## Work instruction
Transcribe every entry that follows, word for word, and omit the images.

## Records for processing
◇ ◇ ◇ ◇ ◇ ◇ ◇

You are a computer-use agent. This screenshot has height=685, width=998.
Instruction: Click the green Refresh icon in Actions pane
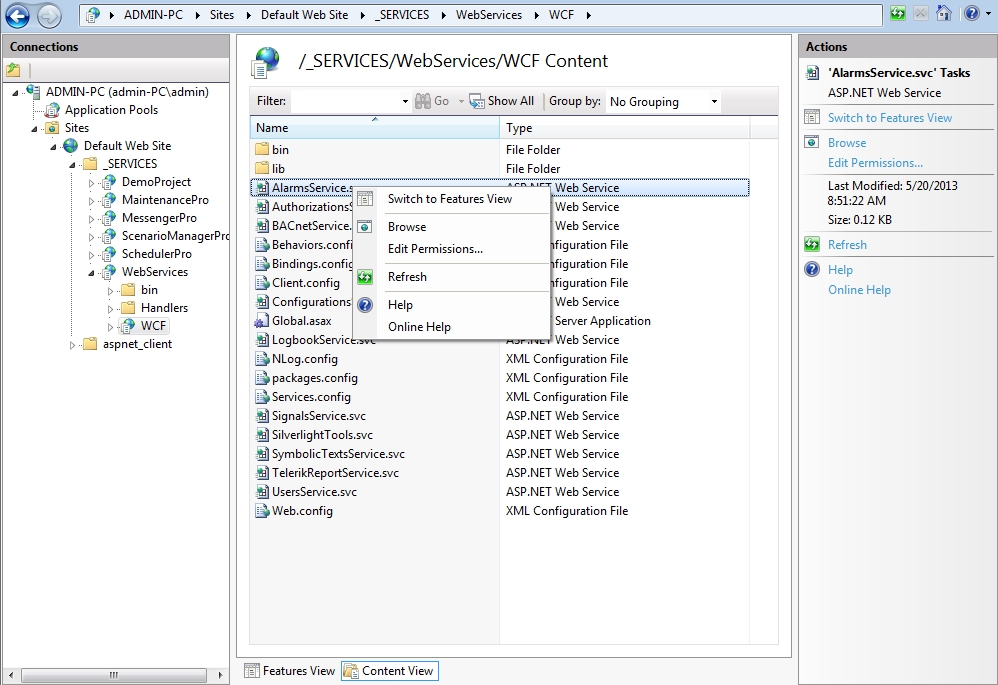(x=811, y=245)
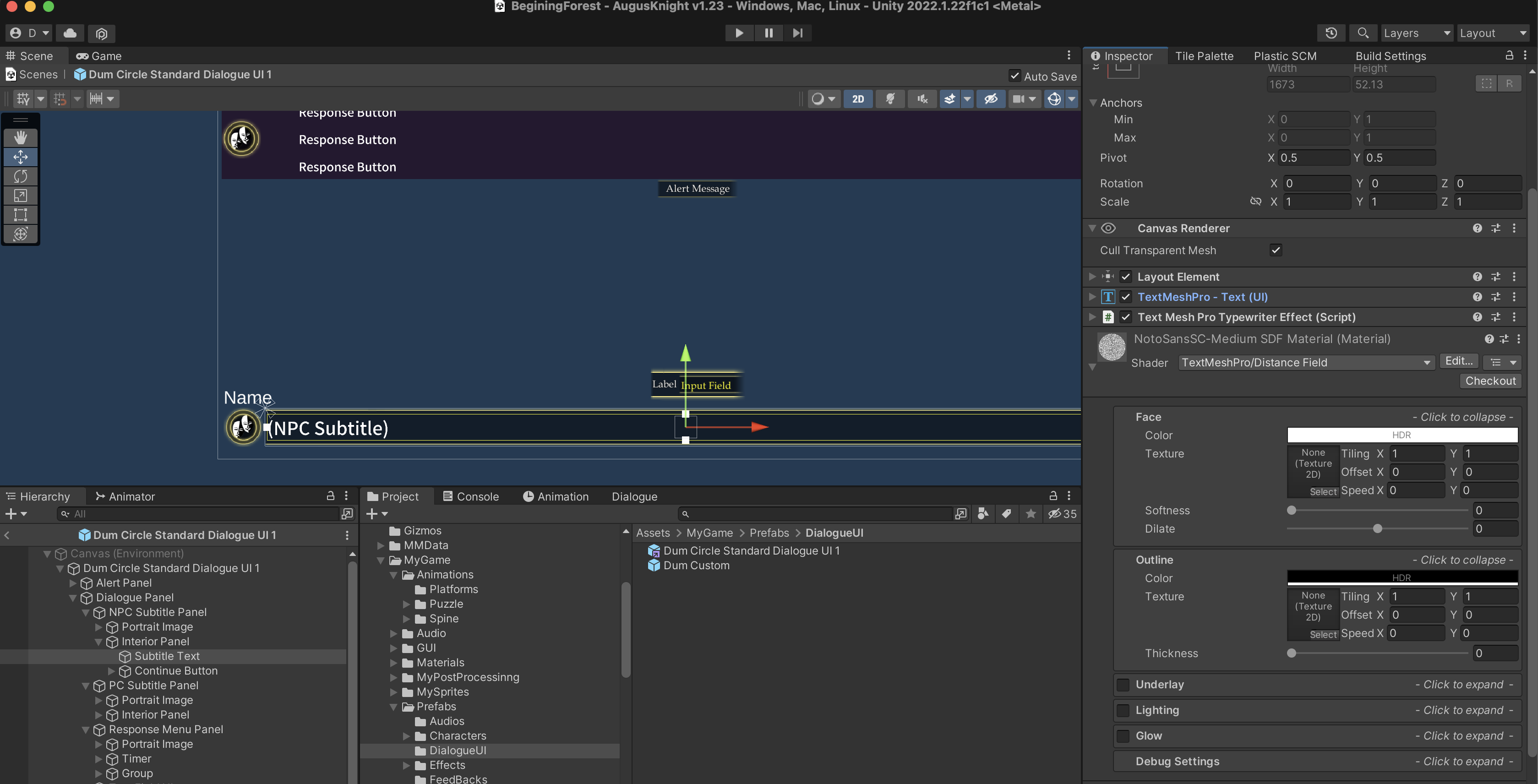Enable the Underlay checkbox
The height and width of the screenshot is (784, 1538).
click(1123, 684)
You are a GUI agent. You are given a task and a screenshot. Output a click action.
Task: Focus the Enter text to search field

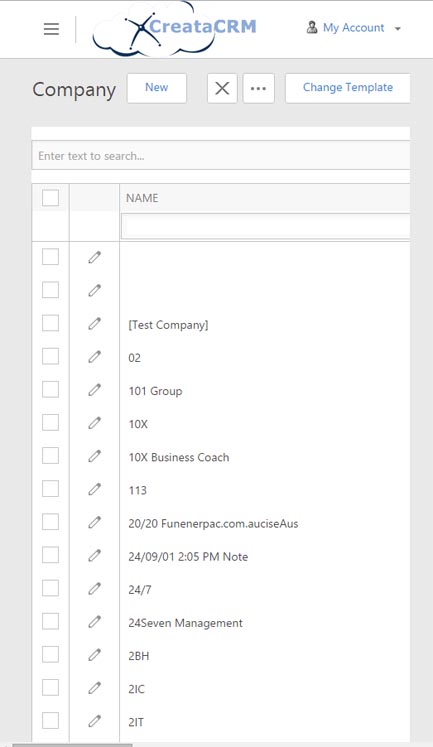pyautogui.click(x=221, y=155)
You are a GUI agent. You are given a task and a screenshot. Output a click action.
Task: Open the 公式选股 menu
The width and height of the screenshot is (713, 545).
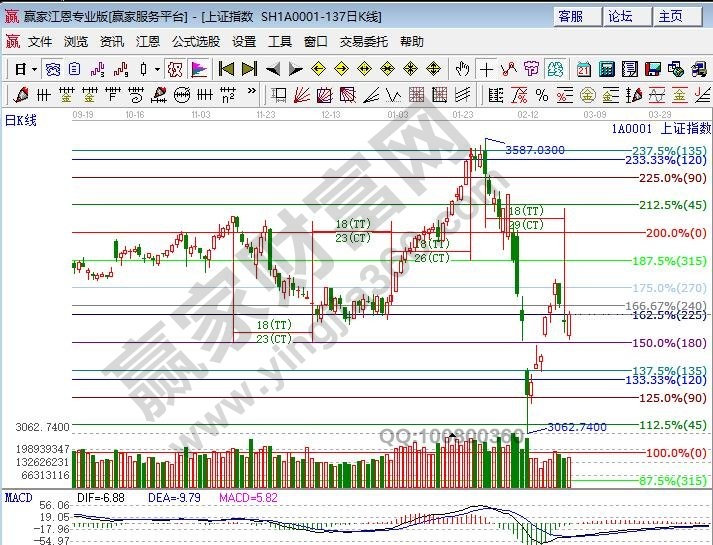coord(195,42)
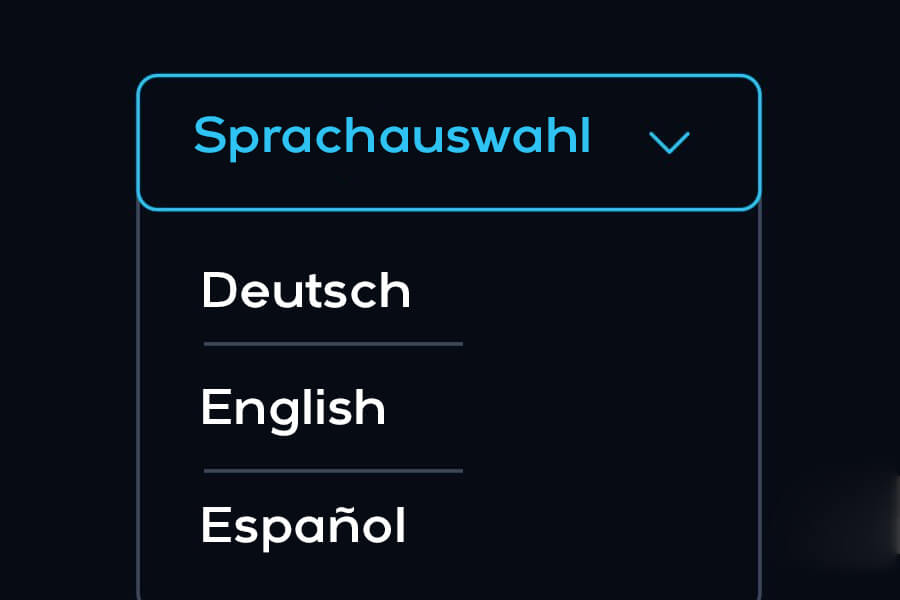900x600 pixels.
Task: Collapse the Sprachauswahl dropdown
Action: pos(669,143)

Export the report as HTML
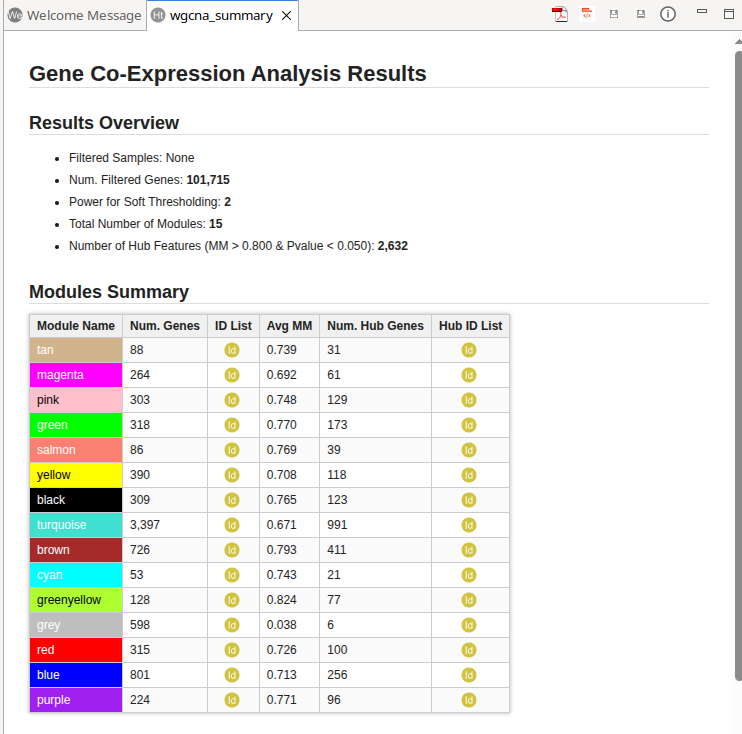[x=587, y=14]
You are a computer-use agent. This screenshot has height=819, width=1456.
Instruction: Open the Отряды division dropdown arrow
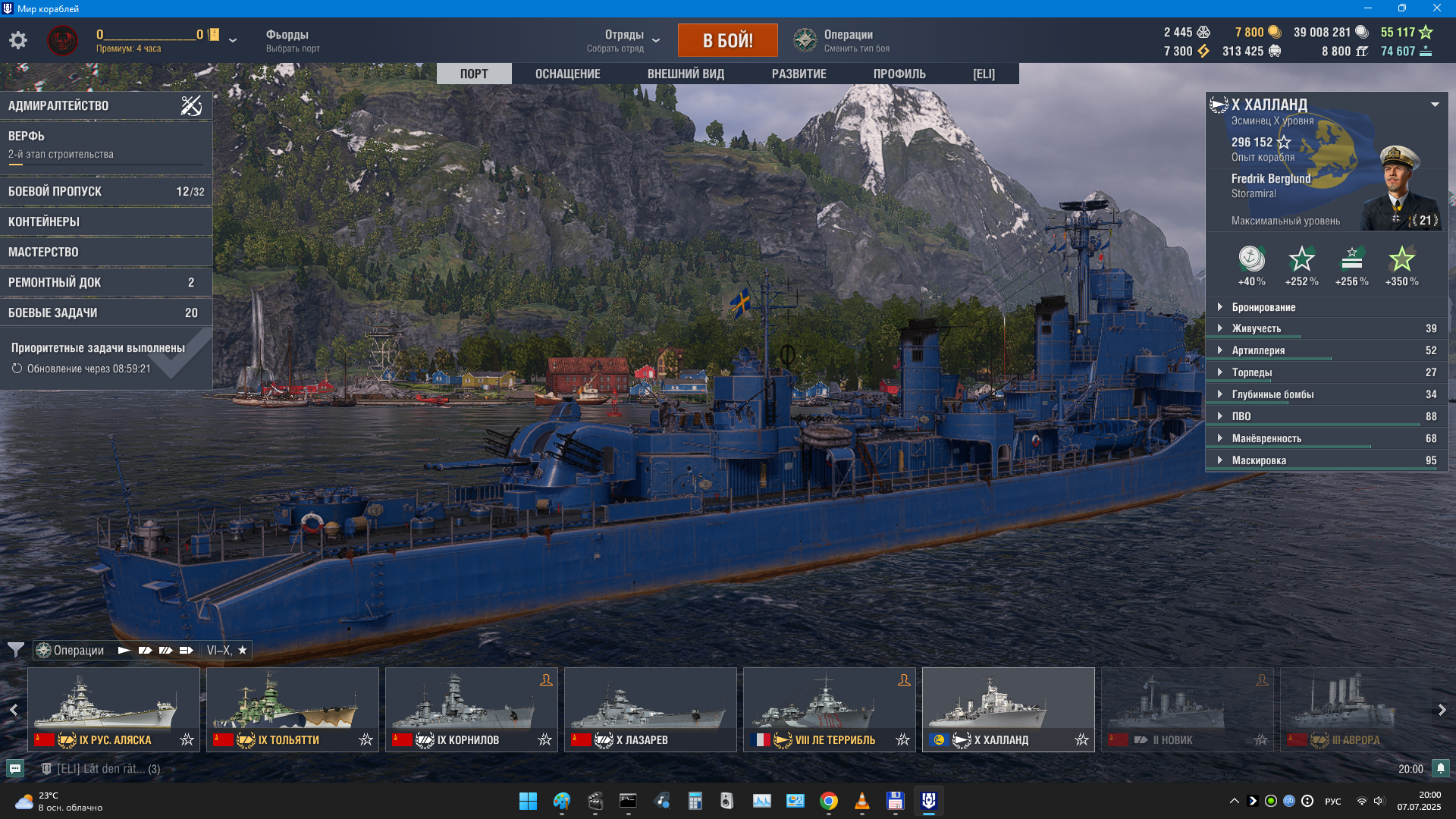click(x=656, y=41)
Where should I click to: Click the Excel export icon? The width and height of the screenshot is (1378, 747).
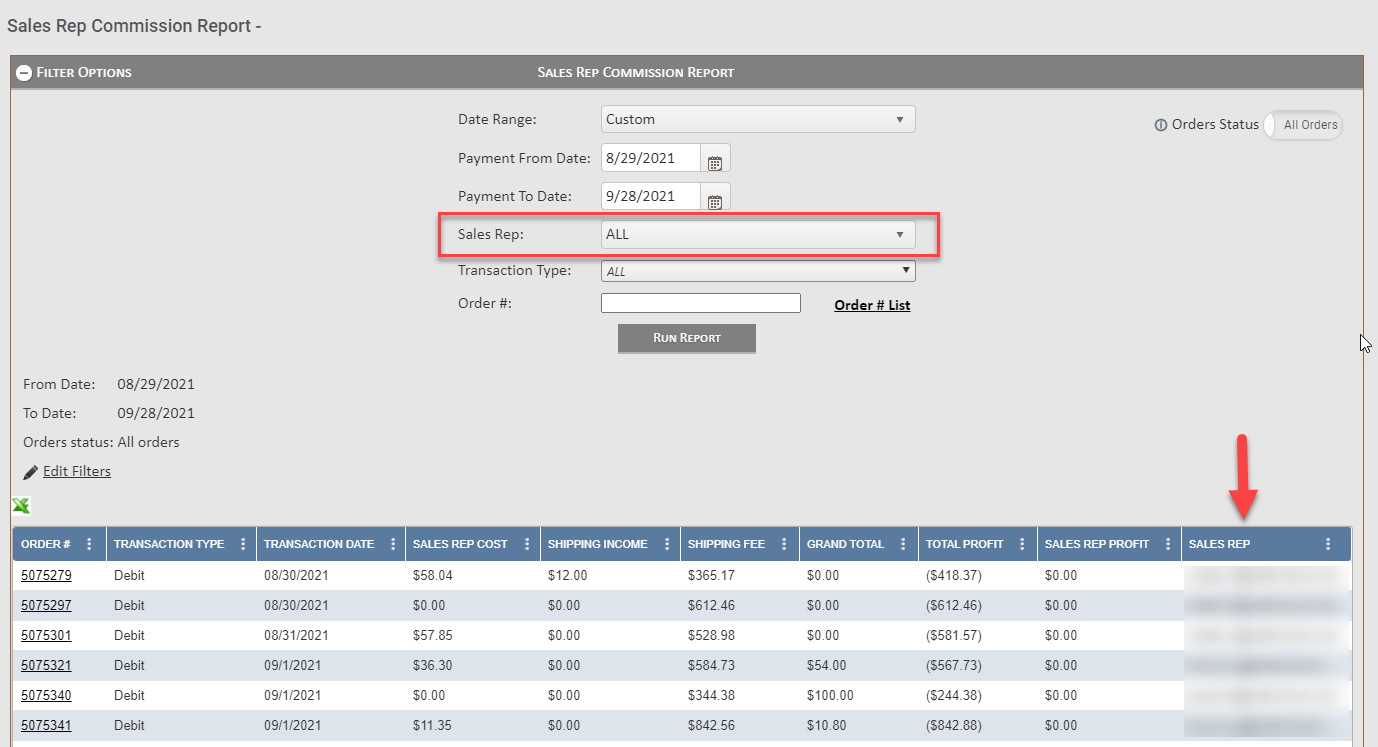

◇ ◇ ◇ ◇ ◇ ◇ ◇

## Finished exercise
You are a computer-use agent. This screenshot has height=685, width=998.
Instruction: Click the green Refresh icon in Actions pane
(x=811, y=245)
Enable the Underlay checkbox
The height and width of the screenshot is (784, 1538).
click(1123, 684)
You are a GUI agent. You are given a task and a screenshot. Output a click action.
Task: Focus the Enter text to search field

pyautogui.click(x=221, y=155)
You are a GUI agent. You are given a task and a screenshot. Output a click action.
Task: Open the 公式选股 menu
The width and height of the screenshot is (713, 545).
coord(195,42)
900x600 pixels.
Task: Collapse the Sprachauswahl dropdown
Action: pos(669,143)

Export the report as HTML
[x=587, y=14]
You are a computer-use agent. This screenshot has height=819, width=1456.
Instruction: Open the Отряды division dropdown arrow
click(x=656, y=41)
Where should I click to: Click the Excel export icon? The width and height of the screenshot is (1378, 747).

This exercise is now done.